- Collected data:
::::::::::
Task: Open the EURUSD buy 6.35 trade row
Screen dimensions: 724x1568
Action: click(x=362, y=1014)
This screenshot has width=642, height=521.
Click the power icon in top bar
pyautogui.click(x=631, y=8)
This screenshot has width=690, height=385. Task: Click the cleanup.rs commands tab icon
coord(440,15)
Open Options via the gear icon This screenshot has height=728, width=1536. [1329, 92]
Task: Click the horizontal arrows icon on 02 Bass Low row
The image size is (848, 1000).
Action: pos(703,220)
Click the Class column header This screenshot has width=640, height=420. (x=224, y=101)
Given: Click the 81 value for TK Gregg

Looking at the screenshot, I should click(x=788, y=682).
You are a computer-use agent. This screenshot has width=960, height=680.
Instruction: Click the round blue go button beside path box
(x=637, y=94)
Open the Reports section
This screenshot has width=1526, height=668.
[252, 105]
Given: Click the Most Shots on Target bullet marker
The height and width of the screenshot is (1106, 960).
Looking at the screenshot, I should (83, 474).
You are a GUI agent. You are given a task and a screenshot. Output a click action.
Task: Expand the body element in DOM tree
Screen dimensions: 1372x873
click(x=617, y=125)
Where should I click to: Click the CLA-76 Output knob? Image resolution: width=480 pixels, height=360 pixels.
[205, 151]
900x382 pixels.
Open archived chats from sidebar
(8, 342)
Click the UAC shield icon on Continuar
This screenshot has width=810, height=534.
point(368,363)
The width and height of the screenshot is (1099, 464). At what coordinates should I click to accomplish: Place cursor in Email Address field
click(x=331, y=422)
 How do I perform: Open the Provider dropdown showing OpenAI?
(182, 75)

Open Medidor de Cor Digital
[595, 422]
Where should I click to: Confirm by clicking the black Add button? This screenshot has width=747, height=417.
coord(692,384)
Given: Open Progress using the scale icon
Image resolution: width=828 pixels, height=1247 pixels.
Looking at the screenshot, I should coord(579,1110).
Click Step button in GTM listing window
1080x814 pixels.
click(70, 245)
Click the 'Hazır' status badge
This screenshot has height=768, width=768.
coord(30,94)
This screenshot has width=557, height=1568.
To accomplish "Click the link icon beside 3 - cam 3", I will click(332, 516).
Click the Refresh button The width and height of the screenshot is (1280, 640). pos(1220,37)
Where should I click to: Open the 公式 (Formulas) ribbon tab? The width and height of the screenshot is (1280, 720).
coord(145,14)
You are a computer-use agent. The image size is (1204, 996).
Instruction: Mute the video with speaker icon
::::::::::
- EXERCISE AIM: Quote, with nothing altered, all lines from the start of the entries to the line that carries "You are a computer-use agent. This", inclusive.

- EXERCISE ANSWER:
Task: Open the EURUSD buy 6.35 trade row
Screen dimensions: 724x1568
Action: click(x=362, y=1014)
This screenshot has width=642, height=521.
Click the power icon in top bar
pyautogui.click(x=631, y=8)
This screenshot has width=690, height=385. Task: Click the cleanup.rs commands tab icon
coord(440,15)
Open Options via the gear icon This screenshot has height=728, width=1536. [1329, 92]
Task: Click the horizontal arrows icon on 02 Bass Low row
The image size is (848, 1000).
Action: pos(703,220)
Click the Class column header This screenshot has width=640, height=420. (x=224, y=101)
Given: Click the 81 value for TK Gregg

Looking at the screenshot, I should click(x=788, y=682).
You are a computer-use agent. This screenshot has width=960, height=680.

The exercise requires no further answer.